Matadero cinco, de Kurt Vonnegut es otro de los libros criticados, se publicó en 1969, en él se cuenta la historia de  Billy Pilgrim, un soldado americano mal entrenado y desorientado, que es capturado por los alemanes durante la Batalla de las Ardenas y llevado como prisionero a Dresden. Albergado en un matadero en desuso conocido como “Matadero cinco” él y otros prisioneros, junto con algunos guardias alemanes, se esconden en una bodega profunda protegiéndose de los bombardeos de la guerra. Durante este periodo Pilgrim comienza a ver visiones de su pasado y futuro e, incluso, de su muerte. Estados Unidos decidió relegarlo a los 100 libros más controversiales de Norteamérica de la American Library Association, lo cual impedía que los niños estuvieran expuestos a él.

La obra del autodidacta Henry Miller, Trópico de Cáncer, fue más famosa todavía por sus críticas que por sus virtudes, el pudor de la época en que fue publicada (en 1934). El libro sigue la vida de su autor, Miller, quien en ese momento era un escritor con demasiados problemas financieros. Escrito en primera persona, el narrador cuenta sus encuentros sexuales con amigos y colegas, lo cual fue una exposición abrupta de americanos expatriados viviendo en Francia en una promiscuidad absoluta.

Casi tan pronto como salió, la Corte Suprema de Pensilvania lo declaró “un hoyo de putrefacción, una reunión resbalosa de todo lo que está podrido en el escombro de la depravación humana”. Definitivamente no estaban listos para que George Orwell luego lo declarara “el libro más importante de los años 30”.

Por su parte, Las uvas de la ira, de John Steinbeck, publicado en 1939, nos cuenta la historia de una familiar que sufre los efectos de la Gran Depresión, muestra la triste realidad de los pobres de Estados Unidos. Enfocada en los Joad, una familia de agricultores, la novela relata la devastación que sufren mientras se van a California a buscar tierra, trabajo y dignidad.

A pesar de que fue un preferido de la sociedad literaria, en Estados Unidos fue prohibido públicamente y quemado en masa por el público en general.

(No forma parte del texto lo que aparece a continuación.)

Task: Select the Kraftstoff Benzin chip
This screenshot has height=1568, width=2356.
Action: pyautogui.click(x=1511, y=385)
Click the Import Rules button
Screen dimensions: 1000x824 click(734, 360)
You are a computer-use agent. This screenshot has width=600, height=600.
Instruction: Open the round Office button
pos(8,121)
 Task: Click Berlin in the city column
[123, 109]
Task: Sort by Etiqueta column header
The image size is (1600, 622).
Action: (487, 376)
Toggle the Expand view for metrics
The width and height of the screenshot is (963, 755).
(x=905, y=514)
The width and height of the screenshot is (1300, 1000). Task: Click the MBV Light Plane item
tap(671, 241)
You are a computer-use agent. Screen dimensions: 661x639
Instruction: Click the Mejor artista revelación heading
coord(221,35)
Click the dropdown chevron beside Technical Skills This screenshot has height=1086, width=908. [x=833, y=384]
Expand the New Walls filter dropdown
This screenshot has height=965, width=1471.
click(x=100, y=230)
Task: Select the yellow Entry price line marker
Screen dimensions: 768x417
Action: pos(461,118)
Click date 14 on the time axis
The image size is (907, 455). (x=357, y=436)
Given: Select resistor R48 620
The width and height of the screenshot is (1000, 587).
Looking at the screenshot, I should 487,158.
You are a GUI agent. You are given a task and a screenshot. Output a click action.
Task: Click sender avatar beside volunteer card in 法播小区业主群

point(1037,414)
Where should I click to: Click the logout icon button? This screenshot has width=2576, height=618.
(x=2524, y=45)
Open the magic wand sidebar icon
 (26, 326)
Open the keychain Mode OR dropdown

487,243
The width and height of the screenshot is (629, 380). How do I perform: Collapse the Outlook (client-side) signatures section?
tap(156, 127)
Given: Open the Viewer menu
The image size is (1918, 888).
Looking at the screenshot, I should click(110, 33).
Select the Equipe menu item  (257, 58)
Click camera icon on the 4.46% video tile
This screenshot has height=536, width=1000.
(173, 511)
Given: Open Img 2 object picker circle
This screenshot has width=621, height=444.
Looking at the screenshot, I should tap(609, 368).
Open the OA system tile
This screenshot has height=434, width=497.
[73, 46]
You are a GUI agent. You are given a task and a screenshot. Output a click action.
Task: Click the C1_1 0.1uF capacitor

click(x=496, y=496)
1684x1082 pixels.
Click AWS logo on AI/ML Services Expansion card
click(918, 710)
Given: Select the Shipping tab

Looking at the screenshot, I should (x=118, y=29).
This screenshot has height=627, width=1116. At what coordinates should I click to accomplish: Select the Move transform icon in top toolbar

Las personas estuvieron asombradas y decepcionadas por la descripción de la pobreza extrema de esa época.  

Uno de los más significativos libros prohibidos fue Los versos satánicos (título original en inglés: The Satanic Verses) es la cuarta novela del escritor indio nacionalizado británico Salman Rushdie, publicada por primera vez en 1988. Se le puede citar como un intento de interpolación en el Corán descrito en la biografía de Mahoma  escrita por Ibn Ishaq.

La publicación del libro en 1988, en el Reino Unido, trajo consigo una fuerte polémica, desde la prohibición y quema del libro en los países musulmanes así como disturbios tanto en Inglaterra como en Estados Unidos. En la comunidad islámica muchas personas pensaron que era blasfemo. En Venezuela te encarcelaban durante 15 meses si te veían leyendo el libro y en Japón te multaban si vendías su versión en inglés.

El 14 de febrero de 1989, el Ayatolá Jomeini  proclama una fatwa, instando a la población musulmana a ejecutar a cualquier persona relacionada con la publicación del libro. Una Bonyad o fundación religiosa iraní llego incluso a ofrecer una recompensa en efectivo por la muerte de Rushdie quien dos días después sería puesto bajo protección del gobierno británico las 24 h del día.

Tales precauciones fueron fundamentadas cuando los traductores Hitoshi Igarashi  y Ettore Capriolo así como el editor noruego Wiliam Nygaard  fueron brutalmente atacados, en distintas localidades, por fanáticos musulmanes. El traductor de la edición japonesa murió a consecuencia de las heridas infligidas en dicho ataque.

Juzgados ahora en nuestro tiempo, analizados desde una perspectiva más abierta y madura, podemos entender que varios de ellos causaron furor por lo adelantado de sus ideas, lo que antes era pecado ahora no lo es, lo absurdo se volvió lógico y lo inverosímil creíble, por ello podemos decir gracias a esas mentes abiertas y adelantadas a su época, gracias a esos textos prohibidos.